Eyes jolting open, I frantically backpedal, falling over my feet as I try to get as far away from my father as I can. My butt hits the floor, but I continue to scoot back, away from his stricken face until my back hits the door.

“Starshine, I—”

“Stay back! Stay away from me!” I push myself against the door, helpless to do anything but watch as Dad raises his hands and slowly backs away. His knees shake as he collapses back in the chair. Then he does something I’ve never seen him do before in my life.

He puts his head in his hands and cries. “I’m sorry, baby, I’m so, so sorry.”

Over and over, he just keeps saying it, until I start crying too, not out of fear and hurt, but shame. Shame that for even one short moment I couldn’t distinguish my dad from the dark thing that lives inside him now, eating him alive one second at a time.

This is the reason I have to do what I’m going to do. This is the reason I have to go Nova. Because if my going Nova will prevent even one kid from losing their parents the way I have, it’ll be worth it. No matter what the cost.

After a while, I realize Cavendish is linking me, asking in frantic tones if I’m all right and telling me she’s coming in.

“No, it’s okay,” I reassure her. “I’m okay.” I’m not going to flee this time.

Cavendish clearly doesn’t believe me, but she does back off at my word, though she stays poised at the outer door, ready to let me out the minute I call.

After a while, my dad wipes his face and lifts his head. He looks so exhausted, as though he just ran an ultra-marathon on a brutally hot day. No wonder he deteriorated so quickly these past few months. How could he not, fighting that
thing
inside him every second of every day!

“Is that what it feels like then? That horrible, slimy thing wrapped around you all the time?”

He shrugs. “You get used to its presence after a while. It doesn’t speak, not in words, but it pushes perceptions into your mind. False understandings that distort reality, making you believe that what’s true isn’t, and things that aren’t real are, all meant to influence the way you act. Eventually you learn how to fight it, to push it back.” Dad glances back at the bed where Mom is still sleeping. A wisp of a smile touches his mouth, and I know what he’s thinking: Mom always could sleep through anything. He turns back to me. “If it’s any consolation, I don’t think your mother can feel hers at all. Most of the infected can’t.”

I nod. It’s how they were able to sweep through Telluria so easily. Their bodies, incorporeal and beyond our range of sound and vision, simply invaded us one after another and no one even knew they were there. Except the psychics. It was the Tellurian Psychics, TelPsy, that finally discovered what was going on. They’re the ones who formed the resistance; they’re the ones that started teaching the rest of us to fight.

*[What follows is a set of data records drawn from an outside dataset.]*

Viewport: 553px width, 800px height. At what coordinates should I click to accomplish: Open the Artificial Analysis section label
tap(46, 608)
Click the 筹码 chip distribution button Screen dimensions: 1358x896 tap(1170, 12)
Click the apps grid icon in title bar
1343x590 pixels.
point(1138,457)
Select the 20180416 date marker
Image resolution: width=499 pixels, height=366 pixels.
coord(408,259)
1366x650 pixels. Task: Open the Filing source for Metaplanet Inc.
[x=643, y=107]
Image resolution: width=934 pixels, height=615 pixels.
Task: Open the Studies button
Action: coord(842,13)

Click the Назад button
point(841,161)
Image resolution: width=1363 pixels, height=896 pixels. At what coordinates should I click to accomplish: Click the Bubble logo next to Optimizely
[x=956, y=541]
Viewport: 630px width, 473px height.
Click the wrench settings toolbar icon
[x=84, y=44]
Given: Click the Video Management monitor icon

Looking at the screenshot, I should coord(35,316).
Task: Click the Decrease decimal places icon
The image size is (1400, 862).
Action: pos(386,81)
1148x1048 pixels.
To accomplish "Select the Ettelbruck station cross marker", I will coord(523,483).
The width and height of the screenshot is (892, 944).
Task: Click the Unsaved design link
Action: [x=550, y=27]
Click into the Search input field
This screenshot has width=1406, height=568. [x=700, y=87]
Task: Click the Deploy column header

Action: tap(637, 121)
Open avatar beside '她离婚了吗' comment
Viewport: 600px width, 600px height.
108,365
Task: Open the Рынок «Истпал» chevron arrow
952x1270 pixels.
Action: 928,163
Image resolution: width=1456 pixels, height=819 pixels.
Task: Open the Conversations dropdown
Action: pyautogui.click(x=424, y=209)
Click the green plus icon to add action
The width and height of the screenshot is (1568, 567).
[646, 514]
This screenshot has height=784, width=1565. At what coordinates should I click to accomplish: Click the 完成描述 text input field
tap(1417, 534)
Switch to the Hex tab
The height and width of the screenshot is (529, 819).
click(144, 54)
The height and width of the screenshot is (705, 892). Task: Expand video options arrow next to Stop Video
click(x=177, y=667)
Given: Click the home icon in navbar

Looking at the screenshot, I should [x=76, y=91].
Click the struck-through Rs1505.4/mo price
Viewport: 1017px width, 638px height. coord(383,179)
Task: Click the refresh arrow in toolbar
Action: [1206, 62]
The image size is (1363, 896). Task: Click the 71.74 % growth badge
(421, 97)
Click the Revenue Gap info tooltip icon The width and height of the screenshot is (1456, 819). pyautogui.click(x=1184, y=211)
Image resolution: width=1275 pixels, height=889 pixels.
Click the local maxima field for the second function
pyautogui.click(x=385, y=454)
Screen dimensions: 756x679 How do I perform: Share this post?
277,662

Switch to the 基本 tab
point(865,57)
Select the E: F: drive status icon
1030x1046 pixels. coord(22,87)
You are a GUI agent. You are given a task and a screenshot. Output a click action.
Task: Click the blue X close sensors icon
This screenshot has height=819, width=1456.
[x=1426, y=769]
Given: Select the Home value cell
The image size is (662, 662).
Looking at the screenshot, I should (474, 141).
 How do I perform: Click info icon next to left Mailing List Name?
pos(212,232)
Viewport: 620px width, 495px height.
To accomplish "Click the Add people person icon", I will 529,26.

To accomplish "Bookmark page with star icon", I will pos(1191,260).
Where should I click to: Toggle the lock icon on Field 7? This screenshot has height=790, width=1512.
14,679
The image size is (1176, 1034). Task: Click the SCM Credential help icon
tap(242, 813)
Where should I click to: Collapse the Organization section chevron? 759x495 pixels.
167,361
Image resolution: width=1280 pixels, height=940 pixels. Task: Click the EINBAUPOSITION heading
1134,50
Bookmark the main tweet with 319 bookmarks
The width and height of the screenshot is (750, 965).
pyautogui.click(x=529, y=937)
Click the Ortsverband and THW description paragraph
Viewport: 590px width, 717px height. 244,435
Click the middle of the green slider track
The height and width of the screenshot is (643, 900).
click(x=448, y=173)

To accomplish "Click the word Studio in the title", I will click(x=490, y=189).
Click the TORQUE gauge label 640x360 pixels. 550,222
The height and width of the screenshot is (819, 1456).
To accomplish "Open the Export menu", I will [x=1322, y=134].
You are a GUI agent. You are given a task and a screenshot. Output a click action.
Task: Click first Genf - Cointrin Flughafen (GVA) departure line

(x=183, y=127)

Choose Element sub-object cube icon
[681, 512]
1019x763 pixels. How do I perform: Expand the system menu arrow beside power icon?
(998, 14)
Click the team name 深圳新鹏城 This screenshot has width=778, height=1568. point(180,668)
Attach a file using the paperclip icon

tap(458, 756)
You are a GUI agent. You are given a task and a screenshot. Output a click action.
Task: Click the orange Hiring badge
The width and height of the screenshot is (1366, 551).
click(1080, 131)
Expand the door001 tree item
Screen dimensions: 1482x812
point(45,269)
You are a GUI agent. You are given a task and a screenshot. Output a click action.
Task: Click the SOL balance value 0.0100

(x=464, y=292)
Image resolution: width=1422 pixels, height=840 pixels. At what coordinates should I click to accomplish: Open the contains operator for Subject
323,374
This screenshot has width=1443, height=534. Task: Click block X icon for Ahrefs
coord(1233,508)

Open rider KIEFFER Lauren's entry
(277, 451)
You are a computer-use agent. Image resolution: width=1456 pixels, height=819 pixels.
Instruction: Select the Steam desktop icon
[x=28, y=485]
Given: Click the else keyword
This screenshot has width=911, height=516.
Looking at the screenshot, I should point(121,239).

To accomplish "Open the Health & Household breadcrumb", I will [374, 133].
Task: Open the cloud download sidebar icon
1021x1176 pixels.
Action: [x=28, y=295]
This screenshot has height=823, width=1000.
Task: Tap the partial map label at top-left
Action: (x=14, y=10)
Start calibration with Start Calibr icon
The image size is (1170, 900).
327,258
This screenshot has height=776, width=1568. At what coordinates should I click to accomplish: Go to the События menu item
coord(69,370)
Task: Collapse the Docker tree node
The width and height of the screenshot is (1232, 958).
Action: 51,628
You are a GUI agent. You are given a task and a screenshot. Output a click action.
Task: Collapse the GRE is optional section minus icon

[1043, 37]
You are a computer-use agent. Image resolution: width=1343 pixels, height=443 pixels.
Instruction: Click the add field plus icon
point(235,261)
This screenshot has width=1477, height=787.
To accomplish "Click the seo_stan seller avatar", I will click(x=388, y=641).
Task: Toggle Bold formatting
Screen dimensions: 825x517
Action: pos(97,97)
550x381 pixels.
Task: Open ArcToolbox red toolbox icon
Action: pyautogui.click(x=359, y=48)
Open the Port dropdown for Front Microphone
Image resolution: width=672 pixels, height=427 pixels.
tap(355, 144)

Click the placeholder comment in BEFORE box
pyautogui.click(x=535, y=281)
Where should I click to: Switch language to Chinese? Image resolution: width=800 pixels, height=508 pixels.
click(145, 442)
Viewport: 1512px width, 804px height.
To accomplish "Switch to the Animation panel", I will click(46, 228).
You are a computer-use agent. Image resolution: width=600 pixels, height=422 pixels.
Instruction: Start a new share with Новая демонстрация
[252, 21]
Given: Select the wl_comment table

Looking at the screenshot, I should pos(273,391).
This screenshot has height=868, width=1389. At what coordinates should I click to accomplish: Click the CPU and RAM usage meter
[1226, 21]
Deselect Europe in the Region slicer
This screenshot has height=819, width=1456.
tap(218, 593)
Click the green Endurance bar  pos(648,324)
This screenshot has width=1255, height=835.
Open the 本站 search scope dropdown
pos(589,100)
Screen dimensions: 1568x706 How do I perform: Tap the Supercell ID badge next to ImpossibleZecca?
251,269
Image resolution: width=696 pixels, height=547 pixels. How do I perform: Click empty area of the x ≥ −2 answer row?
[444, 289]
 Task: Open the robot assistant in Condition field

My knees wobble a little as I get to my feet, and I reach for the table to steady myself. My hand knocks into the lamp, and it falls before I can catch it, shattering on the floor with a loud crash. The figure in the bed stirs and sits up.

“Arron?” my mom says, squinting a little as she rubs sleep from her eyes. “What’s going on?” A smile lights up her face as she glances over and sees me. She climbs out of bed, stretching as she comes near. She gives her husband a playful slap on the shoulder. “Arron! Why didn’t you tell me our daughter had come to visit?”

Dad looks down. “We were just having a little father-daughter talk before you got up.”

“A talk? Judging from the casualties, it must have been some conversation,” she says, spying the broken lamp. She peers at me more closely, no doubt seeing the tear tracks on my cheeks, and her face creases with concern. She looks at Dad again, and her expression suddenly clears. “He wasn’t telling you that story about aliens from New Earth taking over the galaxy, was he?” She laughs. “Your dad was just pulling your leg, silly. You know that, right? Everything’s fine, I promise. Come here, sweetheart.” She opens her arms to me.